In prima posizione, Sugarlandia Life Circle di Gloria Ricciardi. È stato premiato per coerenza col brief e circolarità dell’opera ispirata agli ecosistemi, in cui ogni elemento è fondamentale per la sopravvivenza degli altri, compreso il vulcano Kanlaon centrale.

Don Papa Rum
Sugarlandia Life Circle, di Gloria Ricciardi

Secondo posto

Colorful mess, di Marco Graziaplena: per freschezza del tratto e sintesi compositiva, immediatezza visiva, coerenza col brief per la presenza colorata di flora e fauna.

Don Papa Rum
Colorful mess, di Marco Graziaplena

Terzi posto pari merito

Sugarlandias Frames, di Carlotta Nardi e Silvia Onesti: per una sintesi iconica più vicina alla cultura locale dell’isola.  

Metamorphosis, di Giorgio De Leo: per l’originalità tecnica e narrativa.

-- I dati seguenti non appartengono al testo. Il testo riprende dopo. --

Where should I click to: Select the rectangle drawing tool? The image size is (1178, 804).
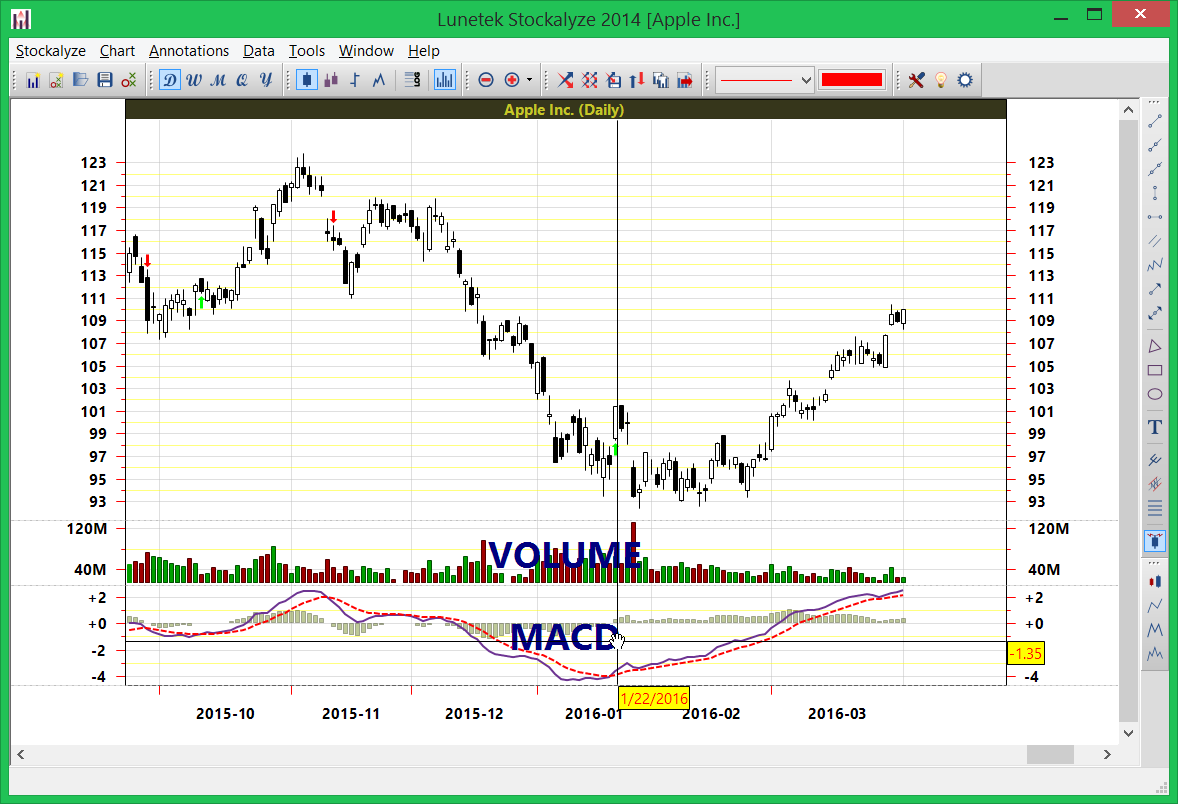[x=1154, y=370]
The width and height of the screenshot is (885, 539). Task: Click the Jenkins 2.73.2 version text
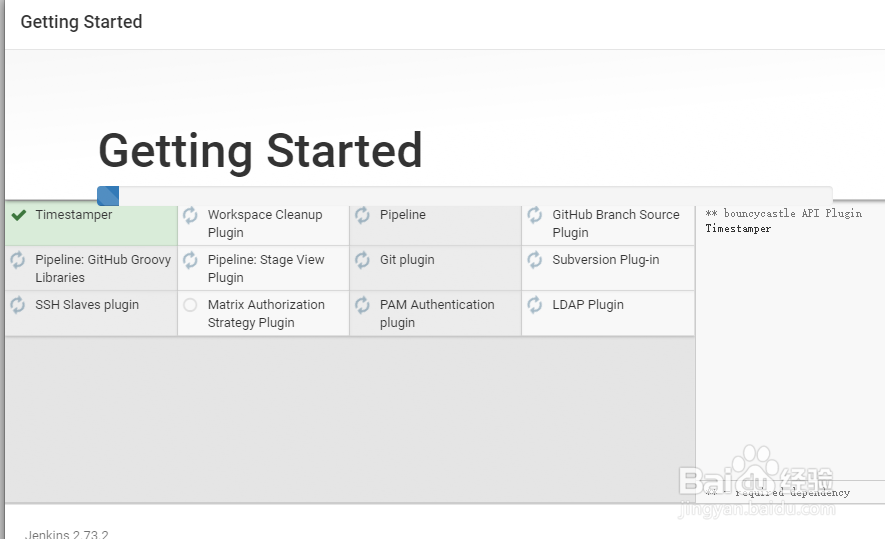[67, 533]
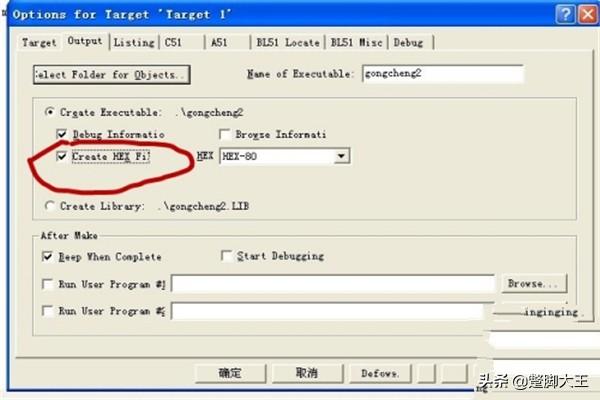Switch to the Listing tab
600x400 pixels.
[x=134, y=42]
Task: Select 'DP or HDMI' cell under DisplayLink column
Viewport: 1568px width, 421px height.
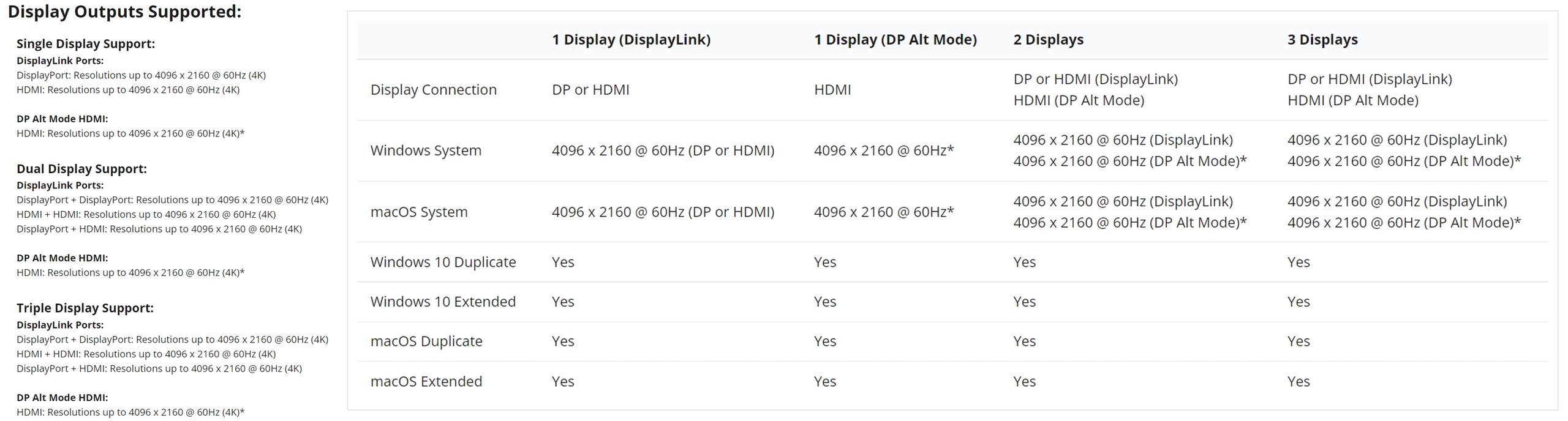Action: click(x=590, y=90)
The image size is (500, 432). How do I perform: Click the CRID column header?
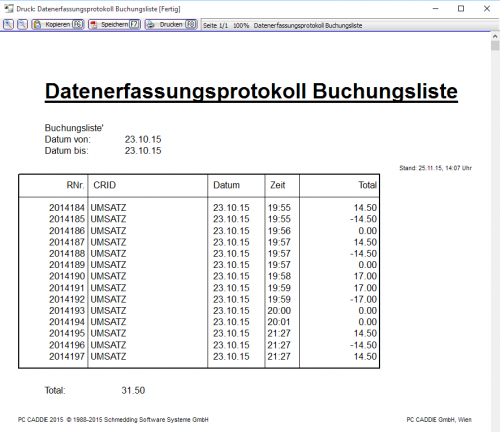tap(105, 185)
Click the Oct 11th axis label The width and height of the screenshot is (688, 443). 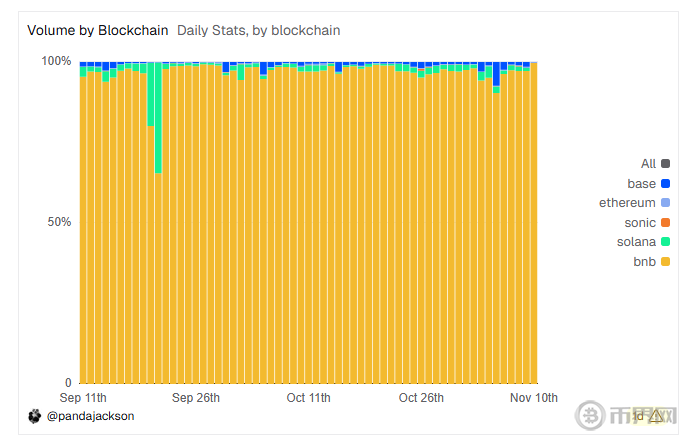[308, 397]
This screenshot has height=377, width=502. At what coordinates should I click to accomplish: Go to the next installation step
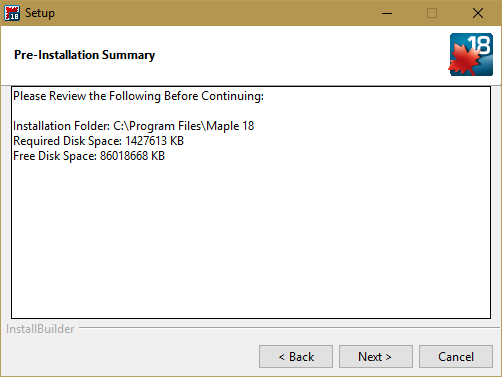[x=376, y=357]
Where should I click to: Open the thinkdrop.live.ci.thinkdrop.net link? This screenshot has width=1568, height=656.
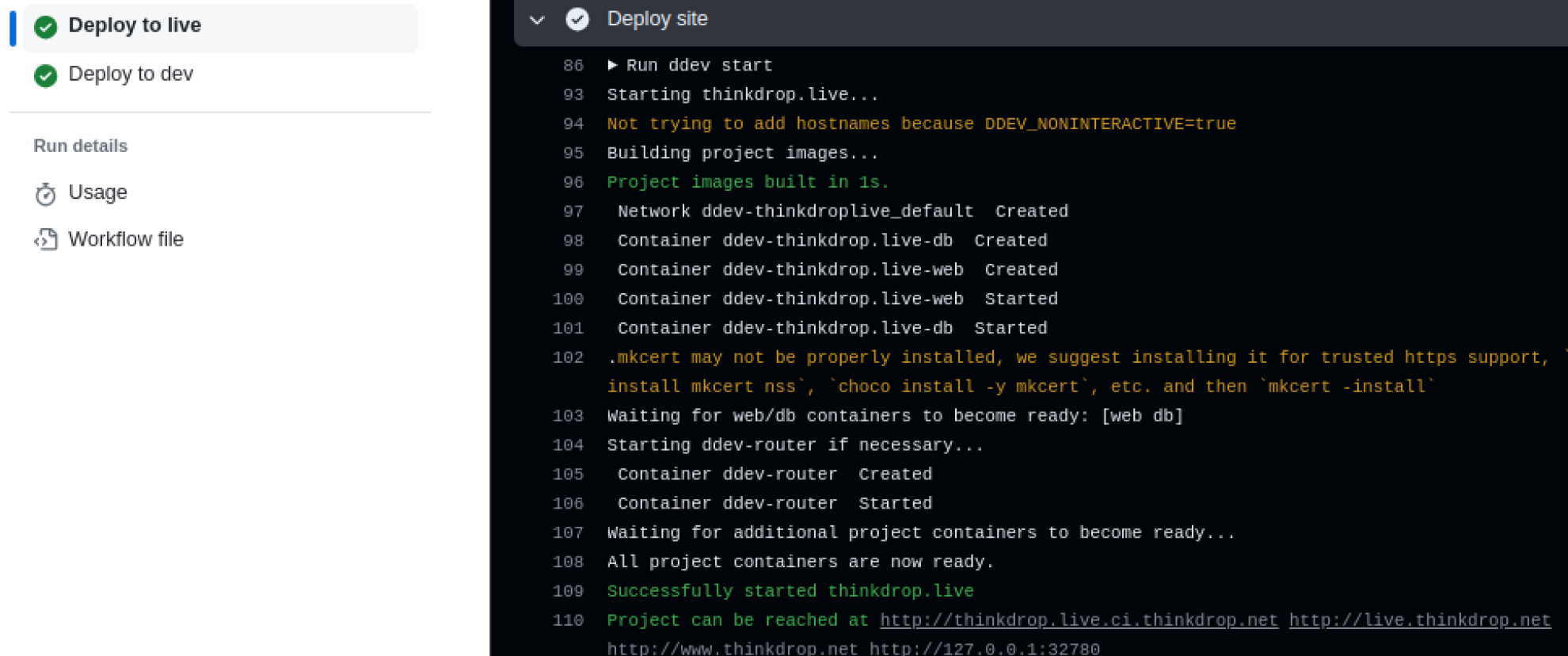tap(1079, 620)
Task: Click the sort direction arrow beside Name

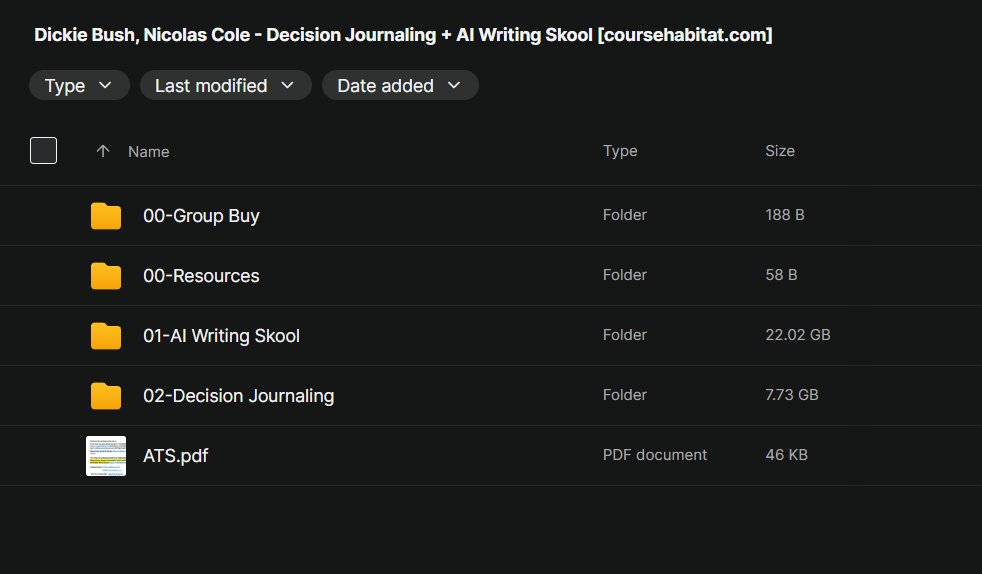Action: pos(103,151)
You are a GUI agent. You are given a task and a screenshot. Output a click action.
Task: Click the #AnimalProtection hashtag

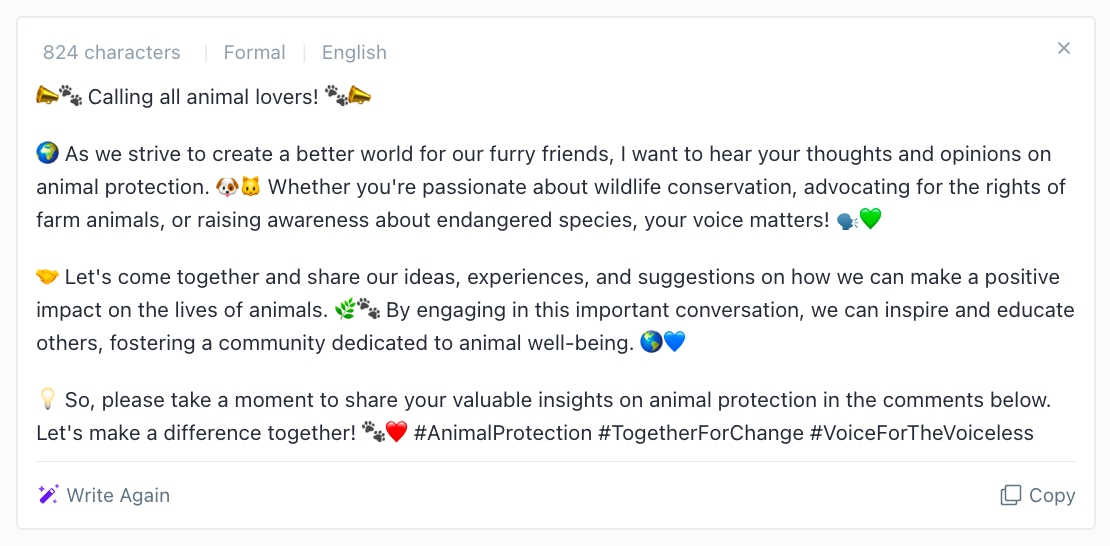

Sugarlandias Frames, di Carlotta Nardi e Silvia Onesti
Metamorphosis, di Giorgio De Leo

Sugarlandia

“Sugarlandia, un luogo magico dove tutto ciò che accade non è esattamente quello che sembra”.

Il motivo del soprannome dell’isola non è difficile da intuire; dotata di un terreno ideale per la coltivazione della canna da zucchero, Negros garantisce più della metà della produzione di zucchero dell’intero arcipelago filippino, oltre a dare lavoro alla maggior parte degli abitanti.

Un vero paradiso terrestre, circondato da acque cristalline che pullulano di vita marina e incantevoli barriere coralline. I colori sono sgargianti grazie alla giungla dell’entroterra, ricca di animali e piante, nonché di un imponente vulcano attivo – dal quale, peraltro, dipende largamente la fecondità del terreno.

Nel complesso, l’iniziativa si inserisce nella campagna digitale “Secrets of Sugarlandia”, lanciata per sensibilizzare sulla salvaguardia dell’ecosistema dell’isola, che ne è la culla. Tra le specie più a rischio, la colomba di Luzon, il maiale filippino, il cervo maculato delle Visayas, il Bucero delle Visayas e di Walden.

Parte delle vendite estive di Don Papa supporterà organizzazioni ambientali come la Talarak Foundation, attiva nella protezione e ripopolamento delle specie locali in pericolo. Altra associazione supportata è Philippine Reef and Rainforest Conservation Foundation, che guida i programmi di conservazione e sostenibilità sull’isola di Negros e in altri luoghi delle Filippine.